• [Your task] Give back exactly the line that contains "The image size is (1028, 693)." and all the lines after it in the records below, to the very last, with no other output.
Start of Block
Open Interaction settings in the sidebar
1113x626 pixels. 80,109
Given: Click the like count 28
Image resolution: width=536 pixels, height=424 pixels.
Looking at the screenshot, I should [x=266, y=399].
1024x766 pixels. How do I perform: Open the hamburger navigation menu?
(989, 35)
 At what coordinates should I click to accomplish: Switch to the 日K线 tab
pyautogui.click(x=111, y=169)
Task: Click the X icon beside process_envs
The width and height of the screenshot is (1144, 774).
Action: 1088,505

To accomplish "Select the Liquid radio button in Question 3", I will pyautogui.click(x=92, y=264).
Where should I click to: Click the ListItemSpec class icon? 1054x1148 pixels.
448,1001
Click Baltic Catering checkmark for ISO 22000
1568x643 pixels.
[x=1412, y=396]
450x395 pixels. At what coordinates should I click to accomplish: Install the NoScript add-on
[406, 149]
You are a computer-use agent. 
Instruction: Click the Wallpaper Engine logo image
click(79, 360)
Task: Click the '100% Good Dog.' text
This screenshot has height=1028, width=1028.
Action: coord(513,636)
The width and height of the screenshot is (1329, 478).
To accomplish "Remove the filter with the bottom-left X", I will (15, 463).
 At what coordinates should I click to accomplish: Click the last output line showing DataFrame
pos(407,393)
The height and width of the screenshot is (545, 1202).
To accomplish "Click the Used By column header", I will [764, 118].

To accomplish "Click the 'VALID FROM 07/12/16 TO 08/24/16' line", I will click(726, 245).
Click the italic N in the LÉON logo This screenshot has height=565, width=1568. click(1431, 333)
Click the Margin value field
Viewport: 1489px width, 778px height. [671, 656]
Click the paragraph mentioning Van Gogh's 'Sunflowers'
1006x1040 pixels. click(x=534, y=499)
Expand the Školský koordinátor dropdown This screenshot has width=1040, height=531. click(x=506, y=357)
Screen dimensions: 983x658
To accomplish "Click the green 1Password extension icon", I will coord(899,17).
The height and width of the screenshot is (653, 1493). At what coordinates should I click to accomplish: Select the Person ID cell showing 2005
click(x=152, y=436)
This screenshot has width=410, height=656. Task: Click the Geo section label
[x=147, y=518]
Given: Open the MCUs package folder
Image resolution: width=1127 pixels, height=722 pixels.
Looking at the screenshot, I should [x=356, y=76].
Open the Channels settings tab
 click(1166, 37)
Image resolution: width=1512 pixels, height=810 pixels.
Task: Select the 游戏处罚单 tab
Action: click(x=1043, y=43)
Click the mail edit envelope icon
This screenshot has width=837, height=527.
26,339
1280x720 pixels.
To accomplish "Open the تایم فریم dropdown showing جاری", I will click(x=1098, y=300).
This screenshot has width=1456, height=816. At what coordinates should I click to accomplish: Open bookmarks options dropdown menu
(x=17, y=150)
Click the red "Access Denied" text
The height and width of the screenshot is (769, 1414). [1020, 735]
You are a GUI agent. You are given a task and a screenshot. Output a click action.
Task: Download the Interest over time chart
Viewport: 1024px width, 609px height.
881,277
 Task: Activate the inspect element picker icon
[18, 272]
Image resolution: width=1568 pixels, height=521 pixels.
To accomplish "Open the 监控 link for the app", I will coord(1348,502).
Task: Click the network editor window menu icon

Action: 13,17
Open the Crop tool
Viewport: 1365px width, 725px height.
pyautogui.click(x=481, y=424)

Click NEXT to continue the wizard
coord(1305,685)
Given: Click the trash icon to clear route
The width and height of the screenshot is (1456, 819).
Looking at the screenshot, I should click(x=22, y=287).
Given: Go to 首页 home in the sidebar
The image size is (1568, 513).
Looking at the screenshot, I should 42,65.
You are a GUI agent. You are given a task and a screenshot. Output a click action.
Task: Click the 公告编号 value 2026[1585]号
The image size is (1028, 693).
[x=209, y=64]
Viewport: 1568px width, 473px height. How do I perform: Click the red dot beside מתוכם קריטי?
End of Block
• [Response below]
The image size is (1028, 693).
[x=209, y=64]
Viewport: 1568px width, 473px height. How do I perform: Click the red dot beside מתוכם קריטי?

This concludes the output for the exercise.